*** Material for this exercise ***
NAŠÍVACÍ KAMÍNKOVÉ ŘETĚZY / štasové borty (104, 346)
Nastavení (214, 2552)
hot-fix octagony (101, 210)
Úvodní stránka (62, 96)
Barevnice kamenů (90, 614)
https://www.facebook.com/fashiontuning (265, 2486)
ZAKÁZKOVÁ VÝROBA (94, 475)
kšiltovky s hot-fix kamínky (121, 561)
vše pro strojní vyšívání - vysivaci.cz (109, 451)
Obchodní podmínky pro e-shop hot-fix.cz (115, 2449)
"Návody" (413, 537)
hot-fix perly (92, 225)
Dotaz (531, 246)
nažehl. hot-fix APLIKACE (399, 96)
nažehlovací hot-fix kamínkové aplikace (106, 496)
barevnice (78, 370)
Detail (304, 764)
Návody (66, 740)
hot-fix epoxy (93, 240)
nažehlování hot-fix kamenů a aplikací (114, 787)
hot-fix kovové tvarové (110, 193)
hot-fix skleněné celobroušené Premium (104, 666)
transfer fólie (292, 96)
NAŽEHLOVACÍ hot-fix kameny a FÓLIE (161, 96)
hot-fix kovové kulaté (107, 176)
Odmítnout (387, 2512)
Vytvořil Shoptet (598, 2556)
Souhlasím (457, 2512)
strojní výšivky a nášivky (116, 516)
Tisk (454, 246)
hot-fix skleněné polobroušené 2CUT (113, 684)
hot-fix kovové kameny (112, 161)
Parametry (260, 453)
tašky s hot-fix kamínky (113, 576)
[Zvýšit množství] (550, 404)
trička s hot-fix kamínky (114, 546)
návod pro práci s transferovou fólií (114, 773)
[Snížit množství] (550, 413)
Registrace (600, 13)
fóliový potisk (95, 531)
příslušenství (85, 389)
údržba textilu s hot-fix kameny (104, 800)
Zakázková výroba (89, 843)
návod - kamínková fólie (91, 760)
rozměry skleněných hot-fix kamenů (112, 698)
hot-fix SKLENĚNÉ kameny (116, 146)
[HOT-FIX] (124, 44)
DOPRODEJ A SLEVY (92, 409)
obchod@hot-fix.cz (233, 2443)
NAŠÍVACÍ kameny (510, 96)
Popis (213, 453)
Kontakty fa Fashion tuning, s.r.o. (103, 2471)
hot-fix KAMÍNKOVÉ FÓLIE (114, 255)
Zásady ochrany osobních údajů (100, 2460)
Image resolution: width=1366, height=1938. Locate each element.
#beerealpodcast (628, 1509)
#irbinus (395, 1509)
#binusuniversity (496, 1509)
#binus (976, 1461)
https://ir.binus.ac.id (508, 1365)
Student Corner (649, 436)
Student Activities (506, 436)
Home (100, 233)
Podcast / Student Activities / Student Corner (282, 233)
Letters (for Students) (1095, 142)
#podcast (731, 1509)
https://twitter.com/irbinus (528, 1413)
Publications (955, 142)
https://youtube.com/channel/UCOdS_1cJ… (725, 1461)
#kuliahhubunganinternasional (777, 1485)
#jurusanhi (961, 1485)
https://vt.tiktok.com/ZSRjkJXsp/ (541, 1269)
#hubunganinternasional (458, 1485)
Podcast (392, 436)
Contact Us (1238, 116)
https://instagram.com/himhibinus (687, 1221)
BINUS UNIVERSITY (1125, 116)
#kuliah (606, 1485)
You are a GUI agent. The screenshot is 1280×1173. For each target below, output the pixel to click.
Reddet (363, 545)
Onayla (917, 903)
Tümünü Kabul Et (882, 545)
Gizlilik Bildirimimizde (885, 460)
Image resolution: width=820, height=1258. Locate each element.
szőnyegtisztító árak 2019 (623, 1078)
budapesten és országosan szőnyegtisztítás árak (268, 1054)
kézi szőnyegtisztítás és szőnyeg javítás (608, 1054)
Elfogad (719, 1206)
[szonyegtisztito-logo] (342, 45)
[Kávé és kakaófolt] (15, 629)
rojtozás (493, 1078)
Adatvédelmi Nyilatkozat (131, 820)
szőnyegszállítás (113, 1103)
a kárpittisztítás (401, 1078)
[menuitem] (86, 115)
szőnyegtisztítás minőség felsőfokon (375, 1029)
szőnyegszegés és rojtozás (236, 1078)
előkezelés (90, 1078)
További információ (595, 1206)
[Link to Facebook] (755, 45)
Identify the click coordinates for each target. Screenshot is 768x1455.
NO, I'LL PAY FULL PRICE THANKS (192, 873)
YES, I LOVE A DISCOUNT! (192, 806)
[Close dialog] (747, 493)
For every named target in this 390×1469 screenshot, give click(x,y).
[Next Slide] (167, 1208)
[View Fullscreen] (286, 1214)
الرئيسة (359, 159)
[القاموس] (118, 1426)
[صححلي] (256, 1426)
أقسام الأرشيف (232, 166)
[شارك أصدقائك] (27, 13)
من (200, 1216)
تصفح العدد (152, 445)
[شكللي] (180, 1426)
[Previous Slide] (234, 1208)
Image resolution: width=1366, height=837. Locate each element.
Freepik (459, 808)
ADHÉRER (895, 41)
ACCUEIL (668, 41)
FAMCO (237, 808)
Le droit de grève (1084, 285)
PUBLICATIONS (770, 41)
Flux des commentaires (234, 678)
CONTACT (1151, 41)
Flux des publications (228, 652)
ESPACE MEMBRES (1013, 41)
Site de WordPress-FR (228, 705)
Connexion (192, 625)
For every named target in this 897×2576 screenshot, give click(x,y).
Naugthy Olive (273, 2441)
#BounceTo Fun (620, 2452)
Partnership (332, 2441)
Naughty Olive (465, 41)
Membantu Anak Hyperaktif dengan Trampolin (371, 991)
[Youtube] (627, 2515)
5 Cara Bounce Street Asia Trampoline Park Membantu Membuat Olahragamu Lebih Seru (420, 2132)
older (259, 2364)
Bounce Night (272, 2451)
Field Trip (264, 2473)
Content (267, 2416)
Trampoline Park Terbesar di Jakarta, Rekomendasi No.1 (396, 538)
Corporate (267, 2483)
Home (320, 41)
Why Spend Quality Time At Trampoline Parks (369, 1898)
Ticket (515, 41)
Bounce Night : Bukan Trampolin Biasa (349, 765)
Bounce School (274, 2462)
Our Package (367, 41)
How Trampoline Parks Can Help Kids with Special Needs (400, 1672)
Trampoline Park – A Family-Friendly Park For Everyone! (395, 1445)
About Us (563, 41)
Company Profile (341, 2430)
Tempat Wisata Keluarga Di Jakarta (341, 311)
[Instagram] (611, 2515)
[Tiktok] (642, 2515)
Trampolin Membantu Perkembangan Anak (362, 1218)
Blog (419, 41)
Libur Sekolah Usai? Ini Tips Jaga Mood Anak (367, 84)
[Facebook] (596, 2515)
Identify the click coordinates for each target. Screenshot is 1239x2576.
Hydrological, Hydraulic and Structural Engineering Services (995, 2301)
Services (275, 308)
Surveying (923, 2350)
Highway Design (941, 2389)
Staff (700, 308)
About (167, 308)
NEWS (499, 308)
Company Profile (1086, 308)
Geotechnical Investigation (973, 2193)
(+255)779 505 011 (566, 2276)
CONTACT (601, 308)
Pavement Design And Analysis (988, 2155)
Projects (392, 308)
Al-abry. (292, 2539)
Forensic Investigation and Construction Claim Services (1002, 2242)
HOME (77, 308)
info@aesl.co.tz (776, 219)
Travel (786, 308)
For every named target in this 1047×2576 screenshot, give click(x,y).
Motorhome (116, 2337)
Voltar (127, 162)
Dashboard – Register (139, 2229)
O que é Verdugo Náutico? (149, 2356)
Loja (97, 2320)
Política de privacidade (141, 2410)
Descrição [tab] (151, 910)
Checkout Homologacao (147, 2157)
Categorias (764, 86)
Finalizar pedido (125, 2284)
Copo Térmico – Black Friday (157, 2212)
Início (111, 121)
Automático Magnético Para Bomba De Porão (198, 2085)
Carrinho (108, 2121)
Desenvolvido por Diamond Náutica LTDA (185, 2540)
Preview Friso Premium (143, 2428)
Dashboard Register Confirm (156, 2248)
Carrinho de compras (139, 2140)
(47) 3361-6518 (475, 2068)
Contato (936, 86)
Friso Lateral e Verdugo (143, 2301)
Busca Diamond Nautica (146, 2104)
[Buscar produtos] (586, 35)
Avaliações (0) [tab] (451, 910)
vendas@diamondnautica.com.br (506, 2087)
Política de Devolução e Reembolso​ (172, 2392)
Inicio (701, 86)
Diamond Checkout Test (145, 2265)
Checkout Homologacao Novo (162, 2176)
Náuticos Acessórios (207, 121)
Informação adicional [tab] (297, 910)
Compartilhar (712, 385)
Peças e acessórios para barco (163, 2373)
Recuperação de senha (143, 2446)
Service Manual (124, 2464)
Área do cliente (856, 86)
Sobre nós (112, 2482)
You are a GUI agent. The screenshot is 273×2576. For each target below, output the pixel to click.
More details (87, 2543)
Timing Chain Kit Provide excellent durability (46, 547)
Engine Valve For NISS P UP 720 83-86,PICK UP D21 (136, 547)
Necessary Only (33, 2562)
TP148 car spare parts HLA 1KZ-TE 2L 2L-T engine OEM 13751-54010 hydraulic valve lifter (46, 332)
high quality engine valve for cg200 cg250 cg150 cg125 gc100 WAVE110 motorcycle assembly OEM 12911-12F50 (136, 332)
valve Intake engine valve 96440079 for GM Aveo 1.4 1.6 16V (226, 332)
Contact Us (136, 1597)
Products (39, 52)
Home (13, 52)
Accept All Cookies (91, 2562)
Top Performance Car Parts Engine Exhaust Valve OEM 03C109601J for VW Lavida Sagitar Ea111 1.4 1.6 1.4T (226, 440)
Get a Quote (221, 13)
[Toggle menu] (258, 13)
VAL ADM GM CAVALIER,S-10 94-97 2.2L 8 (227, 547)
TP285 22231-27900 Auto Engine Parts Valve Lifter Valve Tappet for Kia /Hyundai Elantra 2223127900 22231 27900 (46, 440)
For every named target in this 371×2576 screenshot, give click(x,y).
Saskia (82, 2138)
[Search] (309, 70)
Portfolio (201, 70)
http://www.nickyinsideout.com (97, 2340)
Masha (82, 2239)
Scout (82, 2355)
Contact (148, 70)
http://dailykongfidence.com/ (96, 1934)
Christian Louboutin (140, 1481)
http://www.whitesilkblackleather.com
***
Action item –
Go to the line in the material above that contains "Trampolin Membantu Perkembangan" and copy exactly from there through the line that contains "Hydrological, Hydraulic and", stopping after it.

Response box –
Trampolin Membantu Perkembangan Anak (362, 1218)
Blog (419, 41)
Libur Sekolah Usai? Ini Tips Jaga Mood Anak (367, 84)
[Facebook] (596, 2515)
Identify the click coordinates for each target. Screenshot is 1239x2576.
Hydrological, Hydraulic and Structural Engineering Services (995, 2301)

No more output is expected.